> EXERCISE DESCRIPTION
Whenever a line in the data holds the string "agent", pull that line out.

> DATASET ENTRIES
Segment Open

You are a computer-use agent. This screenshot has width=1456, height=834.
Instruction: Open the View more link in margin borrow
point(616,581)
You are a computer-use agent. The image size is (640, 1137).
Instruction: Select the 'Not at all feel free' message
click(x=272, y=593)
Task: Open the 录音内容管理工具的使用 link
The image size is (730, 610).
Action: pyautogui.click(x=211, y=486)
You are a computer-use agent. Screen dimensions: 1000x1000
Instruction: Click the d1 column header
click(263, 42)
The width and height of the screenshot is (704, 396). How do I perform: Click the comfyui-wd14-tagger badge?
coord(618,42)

Segment Closed

> REPLY
You are a computer-use agent. This screenshot has width=1456, height=834.
You are a computer-use agent. The image size is (640, 1137).
You are a computer-use agent. Screen dimensions: 1000x1000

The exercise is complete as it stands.